As the youngest grandson of Eoin MacNeill, I obviously have more than a passing interest in how he is viewed and treated by history. But I do not allow that personal interest to distort my objective view of the significance of the Rising. He was a courageous, devout and thoughtful Catholic nationalist who had well-developed views on the moral issue as to when the use of violence by the Irish Volunteers would have been justified. His beliefs on that issue were not shared by Pearse or Connolly. They too were brave and idealistic men.
It is hard to fault the beliefs MacNeill held or the actions he took on foot of them. He was deceived by those planning the Rising, who generally regarded him as an obstacle to their project. He countermanded the orders for the Rising, He was arrested and tried by general court martial. He was sentenced to life imprisonment. But by late 1917, in the aftermath of the executions and despite the bitter hostility of some few, he attended the Sinn Féin convention, and he headed the poll in the election of its national executive body.
He did not walk away from those who had participated in the Rising. And they did not walk away from him. They all worked on for the cause of Irish freedom. And none of them believed it either necessary or appropriate to divide on the question as to whether the Rising was justified. They could live with differences on that issue. They all knew that the Rising and its repression had been catalytic events in the struggle for Irish freedom.
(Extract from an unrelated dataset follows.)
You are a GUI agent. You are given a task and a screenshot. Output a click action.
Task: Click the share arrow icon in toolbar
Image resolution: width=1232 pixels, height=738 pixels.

MacNeill played a significant personal part in later events in that struggle. His three oldest sons joined the IRA. Subsequently two of them fought on the Treaty side in the Civil War; one was shot down by Free Staters on Ben Bulben fighting against the government in which MacNeill was a minister.
By the way, I have never seen a convincing case made out that a more general Rising in 1916 would have led the cause of Irish independence more speedily or more satisfactorily to a very different outcome.
At this remove, railing against the respective positions in 1916 of Redmond, or of Pearse and Connolly, or of MacNeill is futile and, I think, faintly ridiculous. Each had his courage, his beliefs and his own integrity and fidelity to Ireland. To acknowledge that in respect of each of them is not to diminish any of them. To rubbish their patriotism or sacrifices is self-indulgent. Their times were complex. The sequence and out-turn of events was neither inevitable nor pre-ordained.
Revolutionary acts throughout history, whether successful or not, always hang by their own boot-straps to await the judgment of history.
Which is not to say that politics, as distinct from history, is amoral. I merely point out that history is a rich storehouse as much for error as it is for inspiration. In a liberal democratic society such as ours, there are no mandates from history. Republican mandates come from the ballot box - not the Armalite or ideology.
For modern Ireland to turn its back on Easter 1916 - or to relinquish it to the political necrophiliacs of Provisionalism - would be as absurd as the French abandoning Bastille day in a rictus of self doubt about the actions of the revolutionary mob which stormed the Paris prison.
We are who we are. And we have come from where we have come. As a 21st century Irish republican, I believe that recent events more than ever set us the challenge of reconciling green and orange - a challenge which has never been taken up successfully by Irish republicans since the 1790s. That aspiration of the 1916 Proclamation remains unfinished business. And the 90th anniversary celebration of Easter 1916 should not blind us - even momentarily - to our challenging republican vocation of reconciliation.